Immunocapillary electrophoresis was amongst the first methods that claimed to be able to detect PrPTSE in the peripheral blood. The test material is treated with proteinase and subject to a competitive antibody inhibition assay using a labelled peptide (as the competitor) and a monoclonal antibody that recognises both PrPTSE and the peptide (Schmerr et al, 1999; Yang et al, 2005). The technique has however proved difficult to reproduce in other laboratories and failed to discriminate between infected and uninfected blood samples in a blinded study (Cervenakova et al, 2003b).
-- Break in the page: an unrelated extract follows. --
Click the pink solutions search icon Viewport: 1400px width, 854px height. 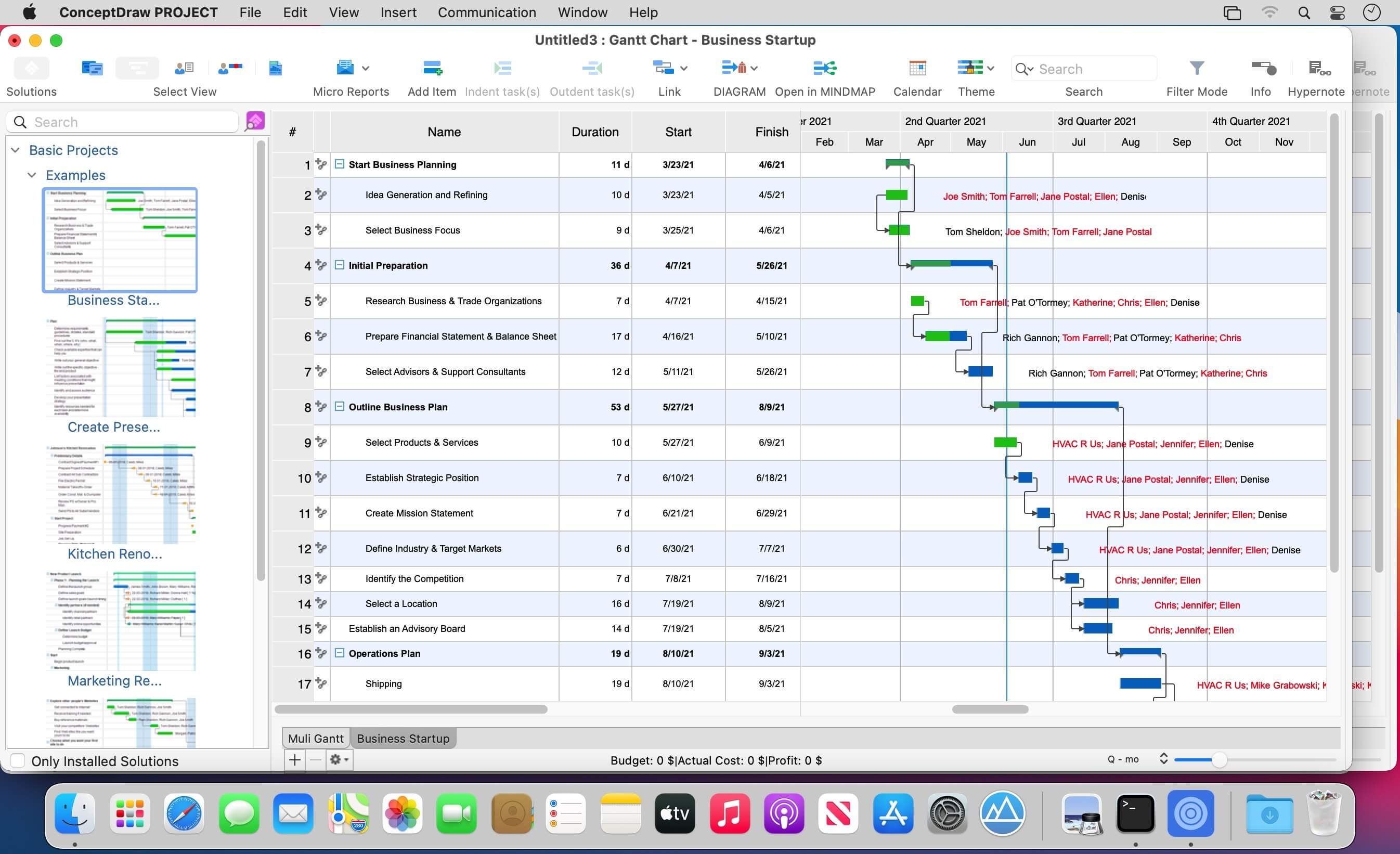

Epitope unmasking/masking.  More success has been achieved with the conformation-dependent immunoassay (CDI), which is predicated on the observation that some PrP epitopes are masked within the PrPTSE aggregate. An increase in signal intensity produced by a labelled monoclonal antibody by a sample denatured using guanidine hydrochloride when compared with the native (un-denatured) sample denotes the presence of PrPTSE (PrPC gives the same signal intensity under both conditions). The sensitivity of the technique is increased through the use of highly sensitive dissociation-enhanced lanthanide fluorescence immunoassay for antibody detection and, in some versions of the assay, the use of PK to reduce background signal (Safar et al, 1998, 2002). CDI appears to achieve greater sensitivity than immunoblot (Bellon et al, 2003) and, in the format including PK, may approximate the sensitivity of infectivity assays (Bruce et al, 2001). In the absence of PK it appears able to detect PK-sensitive forms of PrPTSE, though it remains unclear as to whether these are infectious or not (Bellon et al, 2003).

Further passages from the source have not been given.